After her mother died, Glory retreated into herself and her music. Her single father raised her as a piano prodigy, with a rigid schedule and the goal of playing sold-out shows across the globe. Now, as a teenager, Glory has disappeared. As we flash back to the events leading up to her disappearance, we see a girl on the precipice of disaster. Brilliant and lonely, Glory is drawn to an artistic new boy, Frank, who moves in next door. The farther she falls, the deeper she spirals into madness. Before long, Glory is unable to play anything but the song "Chopsticks."
But nothing is what it seems, and Glory's reality is not reality at all. In this stunningly moving novel told in photographs, pictures, and words, it's up to the reader to decide what is real, what is imagined, and what has been madness all along....
One thing that can be said of reading Chopsticks is that it is one of the most unique reading experiences that you will ever have, be it through electronic or print editions. Why? Because it changes the concept of what a novel is. Chopsticks is made up of photographs, old newspaper clippings, scrapbooks, and playlists, all telling the haunting story of the young Gloria Flemming (Glory), a musical prodigy who falls in love with Frank and suddenly goes missing right as her world begins to turn upside down.
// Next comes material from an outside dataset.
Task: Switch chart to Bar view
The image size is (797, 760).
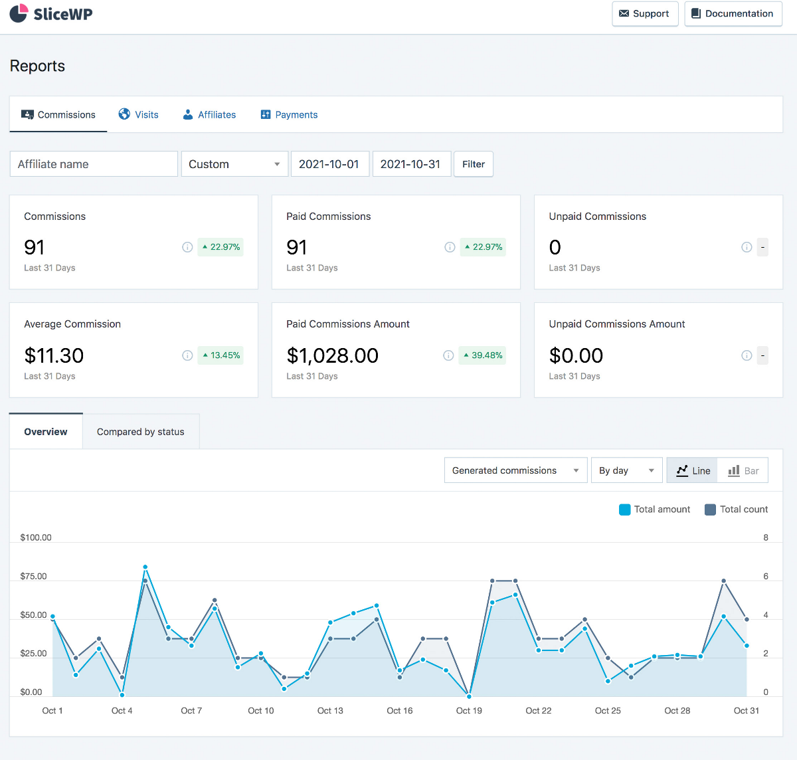Action: click(x=743, y=470)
The photography in this novel is so fantastic. It truly captures the haunting/nostalgic essence of tone and mood that Anthony and Rodrigo seek to portray. One thing differs in this iPad version: Interaction. This version places you smack dab in the middle of the story, allowing you to pilfer through old family books, tap for hidden surprises, watch instant message conversations as they happen, and hear every single song passed between the two characters. I loved being able to actually listen to the songs from mix tapes that Glory and Frank give each other.
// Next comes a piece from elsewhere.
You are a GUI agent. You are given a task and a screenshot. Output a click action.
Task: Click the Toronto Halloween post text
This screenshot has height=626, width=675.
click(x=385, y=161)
As far as the story goes, on first read, I could feel the haunting nature of the situation. I could understand how helpless Glory's father felt as he pushed her from one performance to the next, and Glory's own descent as she's forced to leave the one she loves, to endure such performances. However, I'm not sure by the end, I felt as connected to each character as I would've liked. Perhaps I should re-experience it. But I expected to never want to end this love story, and I expected the ending to be truly obscure and genius, and awesome. By the end, it seemed a bit obvious to me what happened, and maybe that's because I have a positive outlook on things like this, but I'm not quite sure I grasped the disastrous ending.
All of that said, if you've read Chopsticks, I would love for you to comment your reviews! Regardless of my misgivings about the story, I feel it is totally worth reading, if only for the experience of something fresh, and new. It's definitely one of those books that should be owned in its original print version to keep and treasure!
I give Chopsticks by Jessica Anthony and Rodrigo Corral 4 out of 5 cups of Earl Gray.